猕猴桃是近代以来人工驯化最成功的4种野生果树之一,其对土壤酸碱度要求不是很严格,但是以在酸性及微酸性土壤(pH5.5~6.5)最为适宜。因此,研发适合猕猴桃生产的微生物菌群及施用技术,不但可以实现减肥增效,保护生态环境,还能促进猕猴桃产业的可持续发展。
研发加速经济作物生长的菌肥,不但能改良土壤,促进植被恢复,还是水源地生态绿色产业、保护水质、护好水源的必然选择。
发明内容
本发明的目的是提供一种能适用于改良碱性土壤、减施氮肥且促进猕猴桃快速生长的复合菌群,并提供该复合菌群在促进猕猴桃生长中的应用。本发明是以丹江口水源地库区周边猕猴桃种植地的土壤为基础开发的复合菌群。

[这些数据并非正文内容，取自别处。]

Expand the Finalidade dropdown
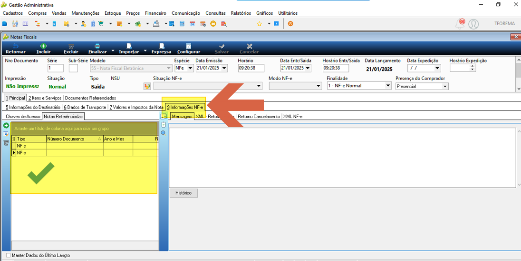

本发明的第一个目的是提供根瘤菌(Rhizobiumsp.)F1,其保藏编号为GDMCCNO.63694。
本发明还提供中华根瘤菌(Sinorhizobiumsp.)2854-3,其保藏编号为GDMCCNO.63695。
本发明还提供慢生根瘤菌(Bradyrhizobiumsp.)DYQJB2,其保藏编号为GDMCCNO.63696。
本发明的第二个目的是提供一种复合菌群,其含有所述的根瘤菌F1、中华根瘤菌2854-3和慢生根瘤菌DYQJB2。
本发明的第三个目的是提供一种菌剂,其含有枯草芽孢杆菌、地衣芽孢杆菌和胶冻样芽孢杆菌,以及所述的根瘤菌F1、中华根瘤菌2854-3和慢生根瘤菌DYQJB2。
优选,所述的枯草芽孢杆菌、地衣芽孢杆菌和胶冻样芽孢杆菌为北海亦强生物科技有限公司生产。
优选,所述的菌剂中各菌的菌体数量比是枯草芽孢杆菌:地衣芽孢杆菌:胶冻样芽孢杆菌:根瘤菌F1:中华根瘤菌2854-3:慢生根瘤菌DYQJB2为270:270:90:7:7:7。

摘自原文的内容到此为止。